Problems to solve:
1. Reproduce, word for word, part of the printer profiling text. Begin at the words "In general, the larger the number" and stop after "number of patches.".
2. Translate this sentence from the printer profiling text into Spanish: "In general, the larger the number of patches the better the final results."

Text passage:
┄┄┄┄┄┄┄┄┄┄

30 May

Note: this is the second part of a multi-part post. Click here for the first post in this series.

Profiling a new paper/printer combination always involves the key step of printing a series of charts consisting of multiple color swatches, and measuring them with either a ‘spot’ or ‘swipe’ instrument. In most commercial profiling software packages the targets are usually predefined, and only a limited selection is available.

In general, the larger the number of patches the better the final results. Also, in general, the larger the set of target supported the more expensive the program.

Argyll CMS has no predefined targets. Instead, it provides a program that can generate any target the user desires, targeted for a wide variety of RGB, CYMK and multi-colorant printing processes and with any user defined number of patches.

This program is, intuitively enough, called ‘targen’, and it is the first step in the process. We suggest starting the process within a new folder named for the paper being profiled, to make it easier to keep track of all the files that will be generated. In the examples to follow we will be using a Mac computer running OS 10.6, but the command line syntax is identical across Mac OS, Linux and Windows.

Here is the syntax of the targen command as we use it in our workflow (note, options are case sensitive, and should be used exactly as shown):


targen -v2 -d2 -G -g128 -e8 -f2264 paper_printer_target_name


And here is an explanation of the options we use (a summary of all options can be quickly reviewed by issuing the targen command with no option, or by reviewing the online documentation).


Option Explanation
-v2 -v controls the verbosity the program output during execution. Level 2 provides us with our desired level of diagnostic output
-d2 -d chooses the colorant combination for the targeted output device. The value 2 indicates an RGB printer (the proper choice for most inkjet printers, even if they really use CYMK based inks)
-G -G instructs targen to generate good optimized target points as opposed to use a fast algorithm. We are after quality, and we don’t mind a little more processing time.
-g128 -g (watch for the case) controls the number of pure neutral patches that will be included in the target. A clean rendition of neutral tones is a key feature of a good profile, so we include 128 neutral patches. Targen will generate 128 equally spaced patches between pure black and pure white.
-e8 -e controls the number of pure white test patches included in the target. We chose to have 8 white patches.

┄┄┄┄┄┄┄┄┄┄

Source material:
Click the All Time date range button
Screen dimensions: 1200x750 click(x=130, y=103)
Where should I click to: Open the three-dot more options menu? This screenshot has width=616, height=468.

┄┄┄┄┄┄┄┄┄┄

Responses to the tasks:
1.
In general, the larger the number of patches the better the final results. Also, in general, the larger the set of target supported the more expensive the program.

Argyll CMS has no predefined targets. Instead, it provides a program that can generate any target the user desires, targeted for a wide variety of RGB, CYMK and multi-colorant printing processes and with any user defined number of patches.

2. En general, cuanto mayor sea el número de parches, mejores serán los resultados finales.